Anyone who has even one child knows how hard it is to juggle two full-time jobs and childcare. It’s convenient to have a parent at home, and it works out nicely when the spouses feel like each of them is “pulling their load,” whatever that means to them.
This marriage got to feel less fair, however, as the husband’s work became more stressful and the financial markets collapsed. The mom had so much volunteer work that she hired an almost full-time nanny to look after the children. The wife was also pursuing a master’s degree in a field that she enjoyed, but this was another time and money-suck.
So, to state things bluntly, the financial benefits of not paying for childcare didn’t offset the husband’s sole breadwinner stress.
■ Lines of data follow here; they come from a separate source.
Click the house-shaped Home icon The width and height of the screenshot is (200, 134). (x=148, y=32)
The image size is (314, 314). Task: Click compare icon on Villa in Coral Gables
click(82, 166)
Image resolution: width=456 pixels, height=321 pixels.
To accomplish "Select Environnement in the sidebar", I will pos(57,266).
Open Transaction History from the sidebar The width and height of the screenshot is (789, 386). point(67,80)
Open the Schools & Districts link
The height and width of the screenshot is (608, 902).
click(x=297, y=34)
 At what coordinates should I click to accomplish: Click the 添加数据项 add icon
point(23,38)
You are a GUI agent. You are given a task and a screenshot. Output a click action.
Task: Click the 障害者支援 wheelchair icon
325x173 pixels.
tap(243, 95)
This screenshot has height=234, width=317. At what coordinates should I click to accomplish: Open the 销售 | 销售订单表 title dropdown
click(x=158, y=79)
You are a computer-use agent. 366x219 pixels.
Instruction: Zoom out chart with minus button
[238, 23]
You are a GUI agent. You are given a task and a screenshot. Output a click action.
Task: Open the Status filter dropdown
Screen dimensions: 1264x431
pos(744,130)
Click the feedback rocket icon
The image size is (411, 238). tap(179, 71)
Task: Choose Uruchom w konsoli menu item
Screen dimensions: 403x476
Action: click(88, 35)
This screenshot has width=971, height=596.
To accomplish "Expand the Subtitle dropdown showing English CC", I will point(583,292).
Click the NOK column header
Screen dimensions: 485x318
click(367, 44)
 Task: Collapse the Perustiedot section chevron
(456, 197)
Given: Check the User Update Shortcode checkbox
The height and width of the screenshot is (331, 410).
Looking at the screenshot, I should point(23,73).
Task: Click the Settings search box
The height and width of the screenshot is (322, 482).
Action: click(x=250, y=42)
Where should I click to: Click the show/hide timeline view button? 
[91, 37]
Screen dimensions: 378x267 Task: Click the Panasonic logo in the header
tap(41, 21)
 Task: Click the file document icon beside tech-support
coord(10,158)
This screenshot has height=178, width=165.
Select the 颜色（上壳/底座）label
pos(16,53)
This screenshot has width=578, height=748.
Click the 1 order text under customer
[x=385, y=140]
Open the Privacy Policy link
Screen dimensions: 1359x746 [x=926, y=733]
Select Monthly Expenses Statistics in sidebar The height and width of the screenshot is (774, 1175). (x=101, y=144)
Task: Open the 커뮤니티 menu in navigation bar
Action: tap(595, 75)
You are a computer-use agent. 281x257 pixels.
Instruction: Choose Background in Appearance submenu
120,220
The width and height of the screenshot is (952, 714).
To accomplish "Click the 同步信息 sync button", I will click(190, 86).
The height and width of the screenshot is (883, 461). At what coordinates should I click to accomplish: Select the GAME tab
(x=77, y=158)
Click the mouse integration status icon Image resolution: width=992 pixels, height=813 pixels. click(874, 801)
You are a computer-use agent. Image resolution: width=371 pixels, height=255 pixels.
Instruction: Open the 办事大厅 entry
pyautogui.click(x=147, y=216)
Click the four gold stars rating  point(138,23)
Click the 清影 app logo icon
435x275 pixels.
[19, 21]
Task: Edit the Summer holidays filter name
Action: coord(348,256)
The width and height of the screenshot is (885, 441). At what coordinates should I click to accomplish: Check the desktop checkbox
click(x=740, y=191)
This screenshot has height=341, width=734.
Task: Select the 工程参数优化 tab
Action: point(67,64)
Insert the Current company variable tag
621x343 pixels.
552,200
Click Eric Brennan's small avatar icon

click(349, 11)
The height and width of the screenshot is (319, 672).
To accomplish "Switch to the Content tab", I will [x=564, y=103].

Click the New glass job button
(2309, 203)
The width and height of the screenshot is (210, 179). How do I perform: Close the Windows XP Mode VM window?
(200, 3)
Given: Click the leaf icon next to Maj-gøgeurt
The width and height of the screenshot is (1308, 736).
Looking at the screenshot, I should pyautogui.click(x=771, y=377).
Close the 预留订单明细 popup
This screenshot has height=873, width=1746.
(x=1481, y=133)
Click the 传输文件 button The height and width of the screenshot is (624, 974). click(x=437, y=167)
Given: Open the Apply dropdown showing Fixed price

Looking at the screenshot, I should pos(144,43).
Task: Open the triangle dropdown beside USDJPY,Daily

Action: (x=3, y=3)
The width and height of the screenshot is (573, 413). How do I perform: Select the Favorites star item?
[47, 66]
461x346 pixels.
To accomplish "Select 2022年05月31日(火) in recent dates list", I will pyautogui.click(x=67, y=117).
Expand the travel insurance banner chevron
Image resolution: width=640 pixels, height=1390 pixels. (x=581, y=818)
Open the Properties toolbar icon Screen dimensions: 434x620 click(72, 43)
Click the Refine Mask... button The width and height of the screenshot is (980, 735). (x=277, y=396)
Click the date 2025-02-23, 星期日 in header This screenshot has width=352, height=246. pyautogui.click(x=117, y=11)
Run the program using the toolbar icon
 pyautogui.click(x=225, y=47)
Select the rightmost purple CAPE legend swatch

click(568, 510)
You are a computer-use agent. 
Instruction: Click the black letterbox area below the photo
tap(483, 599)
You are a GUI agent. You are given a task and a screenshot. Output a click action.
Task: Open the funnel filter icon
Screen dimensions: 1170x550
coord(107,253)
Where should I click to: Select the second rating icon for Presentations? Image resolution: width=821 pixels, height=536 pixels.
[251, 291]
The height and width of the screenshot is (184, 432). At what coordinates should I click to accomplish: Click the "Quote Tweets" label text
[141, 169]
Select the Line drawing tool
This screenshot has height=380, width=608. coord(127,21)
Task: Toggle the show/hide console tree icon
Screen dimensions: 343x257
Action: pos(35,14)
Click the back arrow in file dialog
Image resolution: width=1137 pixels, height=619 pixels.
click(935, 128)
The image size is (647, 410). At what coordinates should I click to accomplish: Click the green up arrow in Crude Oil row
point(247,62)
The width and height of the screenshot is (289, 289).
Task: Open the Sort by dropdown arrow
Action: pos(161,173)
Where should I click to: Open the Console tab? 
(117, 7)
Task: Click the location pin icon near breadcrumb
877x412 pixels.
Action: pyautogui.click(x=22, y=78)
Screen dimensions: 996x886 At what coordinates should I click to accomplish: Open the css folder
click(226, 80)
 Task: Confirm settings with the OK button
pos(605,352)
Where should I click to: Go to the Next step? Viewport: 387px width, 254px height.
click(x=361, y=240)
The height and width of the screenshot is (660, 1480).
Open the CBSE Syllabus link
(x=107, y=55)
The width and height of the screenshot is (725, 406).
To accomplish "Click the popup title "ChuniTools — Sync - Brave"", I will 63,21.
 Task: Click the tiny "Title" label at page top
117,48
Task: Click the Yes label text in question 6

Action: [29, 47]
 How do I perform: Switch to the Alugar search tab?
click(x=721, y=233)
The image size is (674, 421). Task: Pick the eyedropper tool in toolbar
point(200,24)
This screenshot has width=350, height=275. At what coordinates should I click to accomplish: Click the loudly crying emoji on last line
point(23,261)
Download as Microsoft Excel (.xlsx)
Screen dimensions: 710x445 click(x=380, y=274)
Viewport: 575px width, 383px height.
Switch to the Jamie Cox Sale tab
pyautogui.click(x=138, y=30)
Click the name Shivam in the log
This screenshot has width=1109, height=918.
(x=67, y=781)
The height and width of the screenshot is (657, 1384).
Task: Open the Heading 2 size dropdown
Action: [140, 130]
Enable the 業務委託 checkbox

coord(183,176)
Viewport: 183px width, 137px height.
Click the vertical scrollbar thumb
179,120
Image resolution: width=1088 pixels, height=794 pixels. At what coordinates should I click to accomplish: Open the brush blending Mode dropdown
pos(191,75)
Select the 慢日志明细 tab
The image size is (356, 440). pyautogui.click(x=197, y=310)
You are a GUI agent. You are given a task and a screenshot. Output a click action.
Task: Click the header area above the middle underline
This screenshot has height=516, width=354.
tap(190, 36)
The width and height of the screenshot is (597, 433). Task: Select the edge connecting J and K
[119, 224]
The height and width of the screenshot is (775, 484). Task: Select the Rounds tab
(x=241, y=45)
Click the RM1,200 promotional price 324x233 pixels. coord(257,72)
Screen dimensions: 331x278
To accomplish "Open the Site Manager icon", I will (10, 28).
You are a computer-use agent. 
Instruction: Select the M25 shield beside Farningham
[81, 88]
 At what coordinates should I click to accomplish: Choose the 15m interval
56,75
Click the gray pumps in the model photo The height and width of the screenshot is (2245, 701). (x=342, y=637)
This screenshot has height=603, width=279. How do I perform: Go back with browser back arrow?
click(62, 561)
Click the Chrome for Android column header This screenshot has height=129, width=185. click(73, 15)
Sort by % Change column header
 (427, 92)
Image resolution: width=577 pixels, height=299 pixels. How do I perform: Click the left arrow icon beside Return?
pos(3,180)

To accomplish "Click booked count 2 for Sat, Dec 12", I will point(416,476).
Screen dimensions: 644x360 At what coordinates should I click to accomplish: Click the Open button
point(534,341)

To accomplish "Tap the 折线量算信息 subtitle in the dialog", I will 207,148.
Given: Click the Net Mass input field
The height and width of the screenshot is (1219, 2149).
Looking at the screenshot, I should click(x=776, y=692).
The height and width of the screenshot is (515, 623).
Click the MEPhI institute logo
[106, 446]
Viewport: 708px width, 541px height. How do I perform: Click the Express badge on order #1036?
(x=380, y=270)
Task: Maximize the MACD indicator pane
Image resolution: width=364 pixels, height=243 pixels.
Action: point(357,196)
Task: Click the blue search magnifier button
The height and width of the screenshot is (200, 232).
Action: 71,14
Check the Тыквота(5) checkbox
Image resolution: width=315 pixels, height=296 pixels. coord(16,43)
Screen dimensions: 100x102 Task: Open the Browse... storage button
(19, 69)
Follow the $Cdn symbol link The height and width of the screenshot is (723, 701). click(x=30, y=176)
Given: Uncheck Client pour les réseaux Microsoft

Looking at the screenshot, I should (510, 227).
The husband grumbled about it to colleagues occasionally. But wasn’t this the ideal, to have a stay-at-home parent, and how could he complain without sounding as if he wanted to shirk responsibility (none of these workhorse spouses are shirkers). I’ve heard Workhorse Wives express a similar apprehension: how could they complain about their jobs, without sounding like failed feminists? Workhorse spouses more often nurse a mute, simmering resentment instead.
The bottom line is that being a marriage’s sole breadwinner can be a heavy weight to bear. That’s true of the workhorse wife, and of her counterpart. It’s psychologically stressful. It’s challenging to know that the room, board and wellbeing of three or more souls rest exclusively on your capacity to hold down your job.
It’s stressful to be the de facto exclusive caregiver to children, too.
Both are the stuff of life, and hopefully they bring us great joy, but they’re also gifts that a partner makes to the household.
Factions in the motherhood wars stake out positions on whether mothers’ wage-earning or opting out is a better choice, but the beauty of marriage today is that any arrangement can work (or fail )where “work” means: important functions get done, and spouses themselves feel that things are equitable, that their dreariness quotient is in balance. Both are doing enough of that unglamorous life maintenance work, however they define it—whether it’s chores, breadwinning, bread-baking, or childcare—to keep the household afloat.
Marital equity means that one spouse can’t always be the rock star, and the other the backstage roadie, who works the lights and orders pizza.
That applies whether the figurative roadie is the wife or the husband.